Dogsled Trek Raises $7,500 For Victims

By Ron Fanfair, Toronto Police Service Published: 3:23 p.m. February 24, 2014

In his 35 years on the job, Superintendent Heinz Kuck has witnessed the pain and suffering that victims of crime endure.

Dogs in the foreground and a dogsled in the background travel across snow in a treed area
A view of the trek as they cross the frozen North Tea Lake

It’s for that reason he is a huge supporter of  Victim Services Toronto(VST).

The multi-service organization provides immediate crisis intervention that includes trauma counselling, assessment, referrals, linkages and advocacy services; operates case management programs focused on domestic violence, sexual assault and stalking; restores, rebuilds and enhances victims quality of life; provides programs that educate and prevent re-victimization; conducts community education; supports individual, family and community initiatives and operates closely with the Toronto Police Service.

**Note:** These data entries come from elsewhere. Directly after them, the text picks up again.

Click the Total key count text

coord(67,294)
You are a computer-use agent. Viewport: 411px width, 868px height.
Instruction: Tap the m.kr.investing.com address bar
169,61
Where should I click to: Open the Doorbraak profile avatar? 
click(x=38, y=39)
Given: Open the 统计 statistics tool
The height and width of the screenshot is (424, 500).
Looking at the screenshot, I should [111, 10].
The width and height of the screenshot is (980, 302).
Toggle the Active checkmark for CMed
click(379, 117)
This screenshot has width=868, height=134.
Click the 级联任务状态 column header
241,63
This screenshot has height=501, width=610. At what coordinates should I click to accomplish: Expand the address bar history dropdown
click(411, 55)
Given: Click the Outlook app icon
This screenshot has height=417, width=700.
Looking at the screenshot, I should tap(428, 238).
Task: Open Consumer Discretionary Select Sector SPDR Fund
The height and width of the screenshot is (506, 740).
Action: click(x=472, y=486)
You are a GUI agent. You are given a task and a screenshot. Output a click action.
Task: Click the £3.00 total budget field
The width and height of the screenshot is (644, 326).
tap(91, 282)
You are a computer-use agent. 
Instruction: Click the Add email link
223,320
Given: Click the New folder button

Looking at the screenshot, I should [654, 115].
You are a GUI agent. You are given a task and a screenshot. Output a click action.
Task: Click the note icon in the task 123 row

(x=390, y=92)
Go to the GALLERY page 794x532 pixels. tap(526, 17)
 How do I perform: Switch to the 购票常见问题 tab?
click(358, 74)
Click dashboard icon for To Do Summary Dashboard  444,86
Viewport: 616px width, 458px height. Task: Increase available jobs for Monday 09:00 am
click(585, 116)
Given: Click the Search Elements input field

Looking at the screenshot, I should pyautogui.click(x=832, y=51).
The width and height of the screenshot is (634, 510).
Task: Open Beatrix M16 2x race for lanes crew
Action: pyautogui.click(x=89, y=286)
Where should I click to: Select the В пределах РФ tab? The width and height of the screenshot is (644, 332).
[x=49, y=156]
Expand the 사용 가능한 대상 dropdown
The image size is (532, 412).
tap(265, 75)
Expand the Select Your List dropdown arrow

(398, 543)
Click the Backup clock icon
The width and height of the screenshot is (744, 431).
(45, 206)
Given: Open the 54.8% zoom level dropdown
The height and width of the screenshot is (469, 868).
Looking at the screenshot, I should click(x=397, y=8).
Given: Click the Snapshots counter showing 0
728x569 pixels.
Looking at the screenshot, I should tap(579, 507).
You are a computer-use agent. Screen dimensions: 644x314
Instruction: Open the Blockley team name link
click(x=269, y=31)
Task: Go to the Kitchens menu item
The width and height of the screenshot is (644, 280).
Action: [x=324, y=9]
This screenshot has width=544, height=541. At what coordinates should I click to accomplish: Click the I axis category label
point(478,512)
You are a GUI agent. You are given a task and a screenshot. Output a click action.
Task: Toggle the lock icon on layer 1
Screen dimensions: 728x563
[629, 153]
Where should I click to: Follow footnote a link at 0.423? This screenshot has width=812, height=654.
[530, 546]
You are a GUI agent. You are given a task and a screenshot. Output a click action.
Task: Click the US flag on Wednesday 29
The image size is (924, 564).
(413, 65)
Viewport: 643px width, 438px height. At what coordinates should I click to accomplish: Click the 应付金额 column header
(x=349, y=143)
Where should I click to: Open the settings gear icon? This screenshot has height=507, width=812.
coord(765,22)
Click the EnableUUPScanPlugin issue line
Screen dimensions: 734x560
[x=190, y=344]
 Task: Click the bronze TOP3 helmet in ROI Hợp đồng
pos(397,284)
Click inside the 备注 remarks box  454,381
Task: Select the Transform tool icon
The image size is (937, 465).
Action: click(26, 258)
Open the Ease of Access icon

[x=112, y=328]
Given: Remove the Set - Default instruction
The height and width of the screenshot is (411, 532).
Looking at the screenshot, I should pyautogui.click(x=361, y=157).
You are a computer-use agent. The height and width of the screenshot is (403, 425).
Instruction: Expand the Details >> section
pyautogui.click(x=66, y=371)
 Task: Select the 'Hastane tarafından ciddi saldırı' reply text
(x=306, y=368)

“There are a lot of victims that don’t report a crime because of the fear they have of not getting the support they need,” said the  11 Division unit commander. “That’s why I have such great appreciation for the work VST is doing in bridging the gap and providing the trauma counselling to help bring people through their hardships.”

Over the past two years, he and his colleagues at  53 Division paddled 112 kilometres from Niagara-on-the-Lake to Lakeshore Promenade in Mississauga, raising $35,000 for VST which provides crisis response, trauma and support services to victims of crime and sudden tragic circumstances 24 hours daily.

Earlier this month, Kuck embarked on a new outdoor adventure to raise funds for VST.

Accompanied by experienced guide Jamie Sands, of Chocpaw Expeditions, Kuck covered 120 kilometres over four days with two sleds and 13 dogs in Algonquin Park’s frozen wilderness.

“The weather cooperated for the most part, the dogs performed optimally and most days we went between 25-30 kilometres,” said Kuck. “On the slowest day, we went 16 kilometres and that was because of deep snow and bad trail conditions. One day, we went 41 kilometres across the lakes and flats. Because it was only two of us, we were able to go as fast as we could.”

Kuck was full of praise for Sands, who has a degree in environment and resource studies from the University of Waterloo.

“He looked after business when it came to not putting us in jeopardy,” said Kuck. “He ensured we were on the right trails and our mapping and GPS were in order and that the dogs were partnered appropriately and there was no alpha male fighting or issues regarding injury.” 

Going an additional 20 kilometres was not the only target that Kuck exceeded. He achieved $7,500 in funding for VST, surpassing the original goal of $5,000 and the event marketing website counter achieved almost 800 more hits than the 3,500 they expected.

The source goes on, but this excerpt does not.